Provided data:
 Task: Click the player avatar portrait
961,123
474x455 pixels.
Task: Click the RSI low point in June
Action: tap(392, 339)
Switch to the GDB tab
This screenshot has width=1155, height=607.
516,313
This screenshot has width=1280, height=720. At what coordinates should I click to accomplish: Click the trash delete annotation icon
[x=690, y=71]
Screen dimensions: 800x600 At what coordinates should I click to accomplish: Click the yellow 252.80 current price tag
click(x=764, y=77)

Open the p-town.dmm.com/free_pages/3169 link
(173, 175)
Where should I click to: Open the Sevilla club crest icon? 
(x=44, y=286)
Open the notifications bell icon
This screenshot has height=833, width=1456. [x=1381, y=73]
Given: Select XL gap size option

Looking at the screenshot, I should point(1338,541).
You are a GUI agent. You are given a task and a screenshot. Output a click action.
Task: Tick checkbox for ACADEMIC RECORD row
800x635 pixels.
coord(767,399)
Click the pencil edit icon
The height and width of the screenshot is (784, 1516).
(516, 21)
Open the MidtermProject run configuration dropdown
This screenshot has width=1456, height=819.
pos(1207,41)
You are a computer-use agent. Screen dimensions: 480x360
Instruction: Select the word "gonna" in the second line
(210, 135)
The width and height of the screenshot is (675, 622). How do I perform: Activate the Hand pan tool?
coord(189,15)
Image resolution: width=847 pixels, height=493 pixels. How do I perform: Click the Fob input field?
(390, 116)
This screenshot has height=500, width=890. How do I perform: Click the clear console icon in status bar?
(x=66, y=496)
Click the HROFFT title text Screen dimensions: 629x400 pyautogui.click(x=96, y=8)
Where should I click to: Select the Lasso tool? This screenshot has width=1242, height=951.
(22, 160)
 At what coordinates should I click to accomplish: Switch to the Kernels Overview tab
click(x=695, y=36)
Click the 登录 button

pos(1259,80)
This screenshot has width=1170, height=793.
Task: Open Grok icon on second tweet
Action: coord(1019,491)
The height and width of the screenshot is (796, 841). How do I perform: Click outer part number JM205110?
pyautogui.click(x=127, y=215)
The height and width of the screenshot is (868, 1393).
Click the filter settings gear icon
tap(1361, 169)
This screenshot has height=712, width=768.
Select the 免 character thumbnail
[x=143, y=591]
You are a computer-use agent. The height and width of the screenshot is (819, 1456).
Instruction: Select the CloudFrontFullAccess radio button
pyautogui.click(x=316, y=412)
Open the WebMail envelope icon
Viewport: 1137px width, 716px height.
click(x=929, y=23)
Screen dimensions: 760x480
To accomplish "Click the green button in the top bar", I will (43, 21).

Written request: Rewrite all the records above, changing every "How do I perform" to "How do I carry out" and leaving everything else as it is.

Reply to the exercise:
 Task: Click the player avatar portrait
961,123
474x455 pixels.
Task: Click the RSI low point in June
Action: tap(392, 339)
Switch to the GDB tab
This screenshot has width=1155, height=607.
516,313
This screenshot has width=1280, height=720. At what coordinates should I click to accomplish: Click the trash delete annotation icon
[x=690, y=71]
Screen dimensions: 800x600 At what coordinates should I click to accomplish: Click the yellow 252.80 current price tag
click(x=764, y=77)

Open the p-town.dmm.com/free_pages/3169 link
(173, 175)
Where should I click to: Open the Sevilla club crest icon? 
(x=44, y=286)
Open the notifications bell icon
This screenshot has height=833, width=1456. [x=1381, y=73]
Given: Select XL gap size option

Looking at the screenshot, I should point(1338,541).
You are a GUI agent. You are given a task and a screenshot. Output a click action.
Task: Tick checkbox for ACADEMIC RECORD row
800x635 pixels.
coord(767,399)
Click the pencil edit icon
The height and width of the screenshot is (784, 1516).
(516, 21)
Open the MidtermProject run configuration dropdown
This screenshot has width=1456, height=819.
pos(1207,41)
You are a computer-use agent. Screen dimensions: 480x360
Instruction: Select the word "gonna" in the second line
(210, 135)
The width and height of the screenshot is (675, 622). How do I carry out: Activate the Hand pan tool?
coord(189,15)
Image resolution: width=847 pixels, height=493 pixels. How do I carry out: Click the Fob input field?
(390, 116)
This screenshot has height=500, width=890. How do I carry out: Click the clear console icon in status bar?
(x=66, y=496)
Click the HROFFT title text Screen dimensions: 629x400 pyautogui.click(x=96, y=8)
Where should I click to: Select the Lasso tool? This screenshot has width=1242, height=951.
(22, 160)
 At what coordinates should I click to accomplish: Switch to the Kernels Overview tab
click(x=695, y=36)
Click the 登录 button

pos(1259,80)
This screenshot has width=1170, height=793.
Task: Open Grok icon on second tweet
Action: coord(1019,491)
The height and width of the screenshot is (796, 841). How do I carry out: Click outer part number JM205110?
pyautogui.click(x=127, y=215)
The height and width of the screenshot is (868, 1393).
Click the filter settings gear icon
tap(1361, 169)
This screenshot has height=712, width=768.
Select the 免 character thumbnail
[x=143, y=591]
You are a computer-use agent. The height and width of the screenshot is (819, 1456).
Instruction: Select the CloudFrontFullAccess radio button
pyautogui.click(x=316, y=412)
Open the WebMail envelope icon
Viewport: 1137px width, 716px height.
click(x=929, y=23)
Screen dimensions: 760x480
To accomplish "Click the green button in the top bar", I will (43, 21).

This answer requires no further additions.